Back in the great-room, by my bedroom door, I find a scroll of papyrus laid out for me, and ink. It is as he promised—I am to write a letter to my family, and he will deliver it.
I can write well enough, though Father dismissed our tutor when I was ten—Dimitra and I had enough book-learning for two girls, he said, and indeed probably more than Sikyon thought good for us. But when I sit down at the table, my mind goes blank. It seems an impossible feat. What can I say to Father or Dimitra that they will possibly understand? While they know nothing, they can at least hope for the best. Once they see a letter written in my hand, they must face some reality or other—a reality that I decide. If I tell the truth, they will hardly believe me. If I tell them “I am alive but not to see you again,”is that even worse than imagining me dead? If I tell them I am married and living in a distant land, they will wonder how such a thing came to pass—and they will want to visit, they will seek me out...
I am not fool enough to think the demon will not read the letter himself. Which means I cannot comfort them with the truth—that I plan to leave here, and find my way to them again.
Dear Father and Dimitra, I begin, and then sit staring at the page.
Finally I put down the stylus. It is too much. Too many thoughts roaring at me, each one wanting to be heard. Too much weight upon my shoulders. I pace the room a while, then peer out the door, checking if there’s anyone outside. There isn’t, and I let my steps carry me into the corridors again, along the twists and turns until I open a door into fresh air and sunshine. The reprieve I needed, though even now I’m still not quite prepared for the garden’s strikingly perfect beauty.
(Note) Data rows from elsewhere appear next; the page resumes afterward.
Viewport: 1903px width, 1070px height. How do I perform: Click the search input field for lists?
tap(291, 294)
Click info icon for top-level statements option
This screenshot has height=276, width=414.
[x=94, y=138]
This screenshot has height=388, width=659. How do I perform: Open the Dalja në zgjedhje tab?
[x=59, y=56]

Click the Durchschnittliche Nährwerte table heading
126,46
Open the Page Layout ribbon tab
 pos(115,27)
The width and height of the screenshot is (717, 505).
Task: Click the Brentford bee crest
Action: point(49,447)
It catches my breath every time.
It’s not yet noon and the trees wave gently in the breeze, casting dappled shadows along the paths. But as my eyes adjust to the brightness I see movement where I did not expect it.
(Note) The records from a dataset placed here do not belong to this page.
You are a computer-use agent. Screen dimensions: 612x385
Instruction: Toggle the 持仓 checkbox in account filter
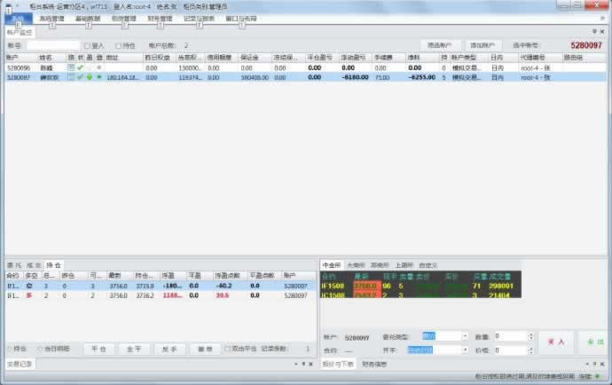pyautogui.click(x=118, y=45)
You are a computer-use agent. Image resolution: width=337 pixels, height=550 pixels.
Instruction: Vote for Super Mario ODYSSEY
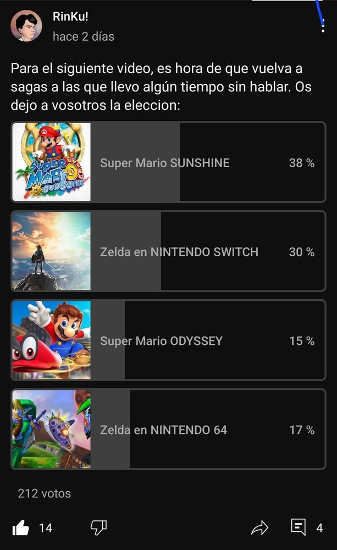point(162,341)

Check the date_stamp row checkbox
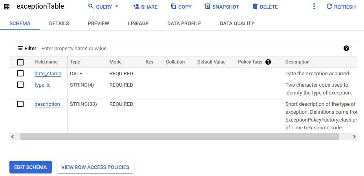20,73
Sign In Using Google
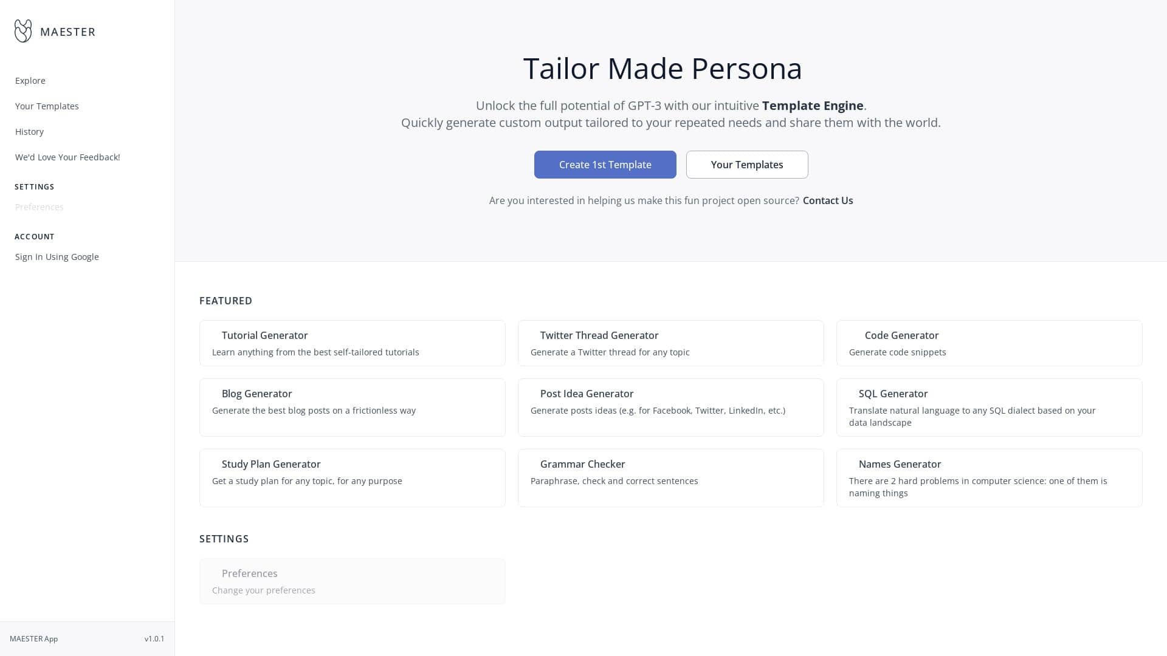Screen dimensions: 1167x656 (x=57, y=256)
The pond is busy with life, and not fish or birds: creatures, lithe and silver-haired, splashing and laughing together. As I stare, I sense movement beside me and look around to find one of them close by. She is beautiful: taller than me, sharp-chinned, her hair a shimmering mass like a silver sea.
“Khaire,” she hails me in the formal way. Her voice matches her skin and hair—it shimmers, yet there is something hard in it.
“You must be the lady Psyche.”
Chapter Seventeen
“We have heard much about you.” She laughs a see-sawing laugh; if I closed my eyes, I would think it was no more than tree boughs moving in the wind. “You must join our little party—we have brought music. And wine.”
What power nymphs wield, and whether they are easily offended, I have no idea. I dare not refuse her. She leads me toward the pond, which close up is bigger than I realized, and busy with a whole host of her kind. I see that not all of the nymphs are women: some of them are young men—boys, really. One or two look to be only little Hector Georgiou’s age, and look at me curiously—perhaps they have not seen a human before, just as I have not seen a nymph.
Most of the younger ones glance up briefly, then go back to splashing in the water. But I see our appearance has caught some interest. A smaller group of nymphs that look closer to my companion’s age move nimbly out of the water and draw near. One smiles, some of the others eye me coolly.
“I am the nymph Eido,” says the one who brought me here. “These are my kin. Well, let us not stand on ceremony.” She flashes her teeth at me and waves some of her companions forward.
They usher me to the bank of the water and make space to sit down in the sweet-smelling grass. The wine is opened, glasses poured.
“We drink to your health.” Eido glances at the others, then back at me. “Our lord’s new bride.”